UPDATE 1-U.S. EPA may not replace Obama-era climate regulation after repeal -draft
(Adds policy details, EPA comment)
WASHINGTON, Oct 6 (Reuters) - The U.S. Environmental Protection Agency has not decided whether it will replace the Clean Power Plan - the centerpiece Obama-era climate change regulation - after it moves to repeal it, according to a draft of the proposal seen by Reuters on Friday.
In the 43-page document, the EPA said the rule, introduced by former President Barack Obama in 2015 to curtail greenhouse gas emissions from power plants, was illegal. It aimed to cut emissions by 32 percent below 2005 levels by 2030.
"Under the interpretation proposed in this notice, the CPP exceeds the EPA’s statutory authority and would be repealed," the proposal says.
The EPA said it has not determined whether or when it will propose a new rule to regulate greenhouse gas emissions from existing power plants using the same section of the Clean Air Act used by the Obama administration.
But the agency said it soon intends to release what it calls an Advanced Notice of Proposed Rulemaking to solicit information on "systems of emission reduction that are in accord with the legal interpretation proposed in this notice."

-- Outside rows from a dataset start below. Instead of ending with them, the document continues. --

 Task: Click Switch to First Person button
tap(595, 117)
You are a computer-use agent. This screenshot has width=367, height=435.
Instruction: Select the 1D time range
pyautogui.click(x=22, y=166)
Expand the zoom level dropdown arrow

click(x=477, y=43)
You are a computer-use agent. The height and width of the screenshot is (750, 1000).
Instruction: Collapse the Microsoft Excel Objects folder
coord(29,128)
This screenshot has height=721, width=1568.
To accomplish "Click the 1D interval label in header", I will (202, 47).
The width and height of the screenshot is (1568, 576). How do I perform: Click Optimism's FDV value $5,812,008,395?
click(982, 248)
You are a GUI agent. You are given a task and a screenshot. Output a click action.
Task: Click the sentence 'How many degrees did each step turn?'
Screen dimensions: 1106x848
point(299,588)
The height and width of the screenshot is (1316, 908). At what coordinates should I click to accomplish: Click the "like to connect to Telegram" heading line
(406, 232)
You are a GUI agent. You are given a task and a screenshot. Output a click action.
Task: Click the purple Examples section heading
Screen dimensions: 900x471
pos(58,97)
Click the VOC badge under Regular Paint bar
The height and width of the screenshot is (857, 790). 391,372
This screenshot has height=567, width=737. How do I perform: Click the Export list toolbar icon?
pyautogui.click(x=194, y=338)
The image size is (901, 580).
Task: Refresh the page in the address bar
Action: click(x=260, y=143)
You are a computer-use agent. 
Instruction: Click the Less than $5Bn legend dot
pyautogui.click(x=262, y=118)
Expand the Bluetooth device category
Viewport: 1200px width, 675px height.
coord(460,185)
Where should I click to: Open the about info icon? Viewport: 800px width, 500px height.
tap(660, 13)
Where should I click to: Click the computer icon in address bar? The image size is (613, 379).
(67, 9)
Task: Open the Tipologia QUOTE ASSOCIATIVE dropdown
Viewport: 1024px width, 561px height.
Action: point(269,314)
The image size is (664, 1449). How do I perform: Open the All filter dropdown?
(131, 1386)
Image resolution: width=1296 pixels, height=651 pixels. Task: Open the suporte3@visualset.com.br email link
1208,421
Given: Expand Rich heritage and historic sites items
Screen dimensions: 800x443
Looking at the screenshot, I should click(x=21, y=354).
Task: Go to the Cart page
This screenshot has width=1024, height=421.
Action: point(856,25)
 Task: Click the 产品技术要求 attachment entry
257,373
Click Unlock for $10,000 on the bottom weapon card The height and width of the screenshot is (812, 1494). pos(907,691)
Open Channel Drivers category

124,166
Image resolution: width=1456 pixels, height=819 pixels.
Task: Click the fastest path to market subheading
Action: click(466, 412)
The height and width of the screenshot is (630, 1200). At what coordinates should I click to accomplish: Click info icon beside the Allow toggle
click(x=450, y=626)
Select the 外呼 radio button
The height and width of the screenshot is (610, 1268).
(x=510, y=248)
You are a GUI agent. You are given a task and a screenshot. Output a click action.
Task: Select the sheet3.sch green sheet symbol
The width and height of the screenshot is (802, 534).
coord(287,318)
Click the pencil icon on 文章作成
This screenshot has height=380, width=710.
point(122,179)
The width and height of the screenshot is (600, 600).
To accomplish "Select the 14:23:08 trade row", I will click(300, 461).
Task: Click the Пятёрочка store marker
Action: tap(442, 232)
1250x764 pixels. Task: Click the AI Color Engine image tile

"We can’t comment on the authenticity of the document, but what we can say is that the Obama Administration pushed the bounds of their authority so far that the Supreme Court issued a stay – the first in history – to prevent the so-called ‘Clean Power Plan’ from taking effect," said EPA spokeswoman Liz Bowman. (Reporting By Valerie Volcovici; editing by Grant McCool)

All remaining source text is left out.